(RECORDS FOR THE TASK begins)

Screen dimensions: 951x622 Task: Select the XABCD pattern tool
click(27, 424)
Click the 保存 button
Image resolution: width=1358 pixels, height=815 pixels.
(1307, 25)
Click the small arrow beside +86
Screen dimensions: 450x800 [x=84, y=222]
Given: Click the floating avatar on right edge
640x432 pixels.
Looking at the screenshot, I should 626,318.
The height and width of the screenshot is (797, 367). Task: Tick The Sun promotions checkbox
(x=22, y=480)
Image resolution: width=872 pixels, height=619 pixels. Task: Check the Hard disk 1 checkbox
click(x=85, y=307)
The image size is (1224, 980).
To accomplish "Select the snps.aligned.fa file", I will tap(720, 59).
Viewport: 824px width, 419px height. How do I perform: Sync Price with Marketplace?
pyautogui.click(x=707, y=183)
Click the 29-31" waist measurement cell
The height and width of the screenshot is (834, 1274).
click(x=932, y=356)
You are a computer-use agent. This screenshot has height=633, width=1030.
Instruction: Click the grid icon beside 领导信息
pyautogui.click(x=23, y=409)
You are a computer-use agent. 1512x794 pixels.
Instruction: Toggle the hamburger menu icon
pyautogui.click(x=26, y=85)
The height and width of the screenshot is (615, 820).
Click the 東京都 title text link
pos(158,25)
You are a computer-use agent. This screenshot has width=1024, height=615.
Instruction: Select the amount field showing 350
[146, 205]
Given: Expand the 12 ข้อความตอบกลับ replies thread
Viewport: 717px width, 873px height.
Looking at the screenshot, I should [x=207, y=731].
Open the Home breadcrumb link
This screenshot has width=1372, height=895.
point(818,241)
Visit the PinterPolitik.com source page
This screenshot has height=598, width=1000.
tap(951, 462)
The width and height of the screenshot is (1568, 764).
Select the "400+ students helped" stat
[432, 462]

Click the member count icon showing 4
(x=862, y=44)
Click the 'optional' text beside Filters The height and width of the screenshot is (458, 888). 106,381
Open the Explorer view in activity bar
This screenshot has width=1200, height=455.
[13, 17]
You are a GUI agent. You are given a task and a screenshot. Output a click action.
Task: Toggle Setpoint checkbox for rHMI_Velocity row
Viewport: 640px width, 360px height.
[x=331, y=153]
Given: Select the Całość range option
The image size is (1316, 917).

(RECORDS FOR THE TASK ends)

# TASK REQUIREMENTS
In the listing above, find the line holding "The height and width of the screenshot is (615, 820)." and the line holding "Given: Select the Całość range option", then output those two lines and every line between them exactly.

# ANSWER
The height and width of the screenshot is (615, 820).
Click the 東京都 title text link
pos(158,25)
You are a computer-use agent. This screenshot has width=1024, height=615.
Instruction: Select the amount field showing 350
[146, 205]
Given: Expand the 12 ข้อความตอบกลับ replies thread
Viewport: 717px width, 873px height.
Looking at the screenshot, I should [x=207, y=731].
Open the Home breadcrumb link
This screenshot has width=1372, height=895.
point(818,241)
Visit the PinterPolitik.com source page
This screenshot has height=598, width=1000.
tap(951, 462)
The width and height of the screenshot is (1568, 764).
Select the "400+ students helped" stat
[432, 462]

Click the member count icon showing 4
(x=862, y=44)
Click the 'optional' text beside Filters The height and width of the screenshot is (458, 888). 106,381
Open the Explorer view in activity bar
This screenshot has width=1200, height=455.
[13, 17]
You are a GUI agent. You are given a task and a screenshot. Output a click action.
Task: Toggle Setpoint checkbox for rHMI_Velocity row
Viewport: 640px width, 360px height.
[x=331, y=153]
Given: Select the Całość range option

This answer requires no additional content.